§ **WHAT THIS TASK INVOLVES**
Except for images, print the whole listing verbatim.

§ **DATASET CONTENT**
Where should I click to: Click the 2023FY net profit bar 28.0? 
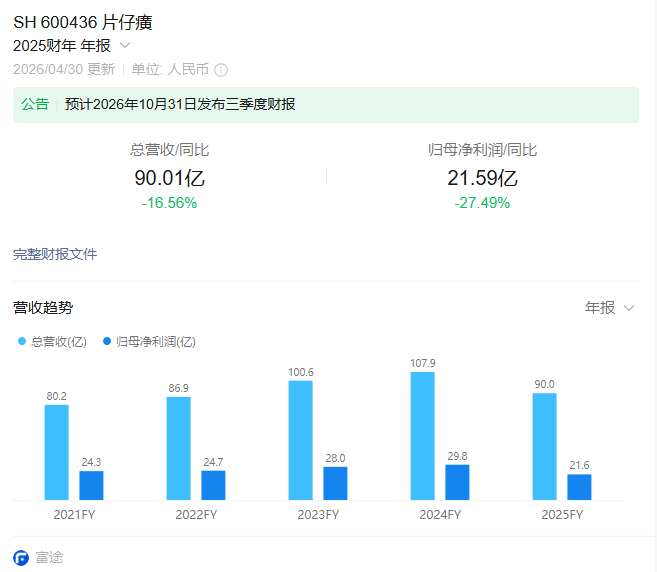click(x=335, y=483)
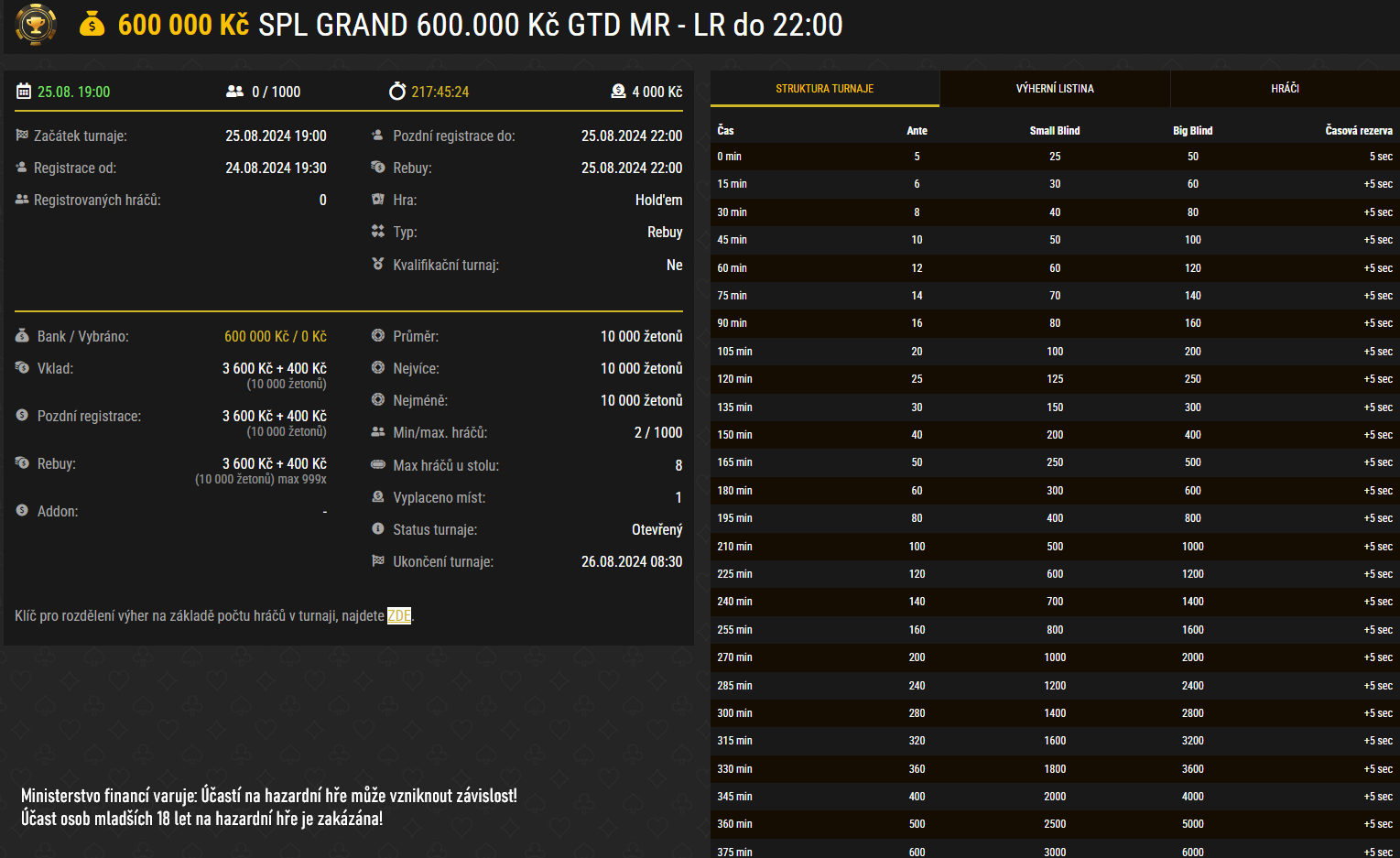The image size is (1400, 858).
Task: Select the 210 min blind level row
Action: coord(1055,547)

§ **SOLUTION**
Where should I click to: Click the 2023FY net profit bar 28.0? 
click(x=335, y=483)
The image size is (1400, 858).
Task: Select the 210 min blind level row
Action: coord(1055,547)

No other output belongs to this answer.